Though I am still not sure if I like this book, it has stayed with me and I keep thinking about it, so clearly it's a keeper and good food for thought.

Bullet Point

by Peter Abrahams

Wyatt is a baseball player, but when his school cuts all sports programs, he is faced without what he most enjoys. The opportunity to move to a larger school presents itself, and, after a fist fight with his unemployed step-father, Wyatt decides to take it. What he doesn't count on is meeting Greer, a smart, edgy, beautiful girl who introduces him to Sonny, his biological dad who was sent to prison for murder before Wyatt was born. What is he to do with this new information, this new person in his world, especially when he and Greer learn that Sonny is probably innocent? It's a page-turner.

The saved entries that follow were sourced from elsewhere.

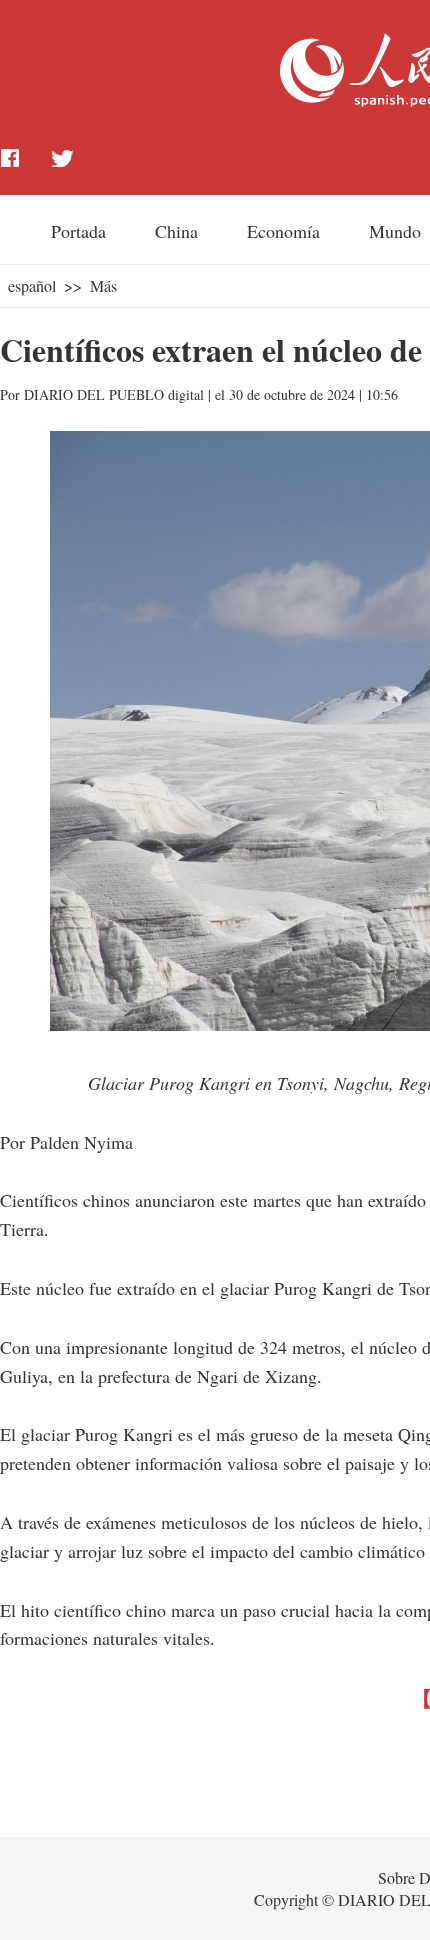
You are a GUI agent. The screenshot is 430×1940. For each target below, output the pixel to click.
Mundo (395, 231)
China (176, 231)
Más (103, 285)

The Art of Racing in the Rain

by Garth Stein

Let's imagine that all dogs have complex thoughts, and that this one particular dog can reason, learn, and articulate thoughts. This book is told from the dog Enzo's point of view. His owner is Denny, a race car driver, to whom Enzo is fabulously loyal. When Denny marries Eve, Enzo wonders and worries about this new intrusion into his life. Soon Zoe is born and Enzo has a new human to protect and serve. When Eve gets sick, life for Denny, Zoe and Enzo changes in ways they could never imagine. Funny, sad, fierce and wonderful - it's a quick read that will leave you feeling amazed by the connection between dogs and their humans.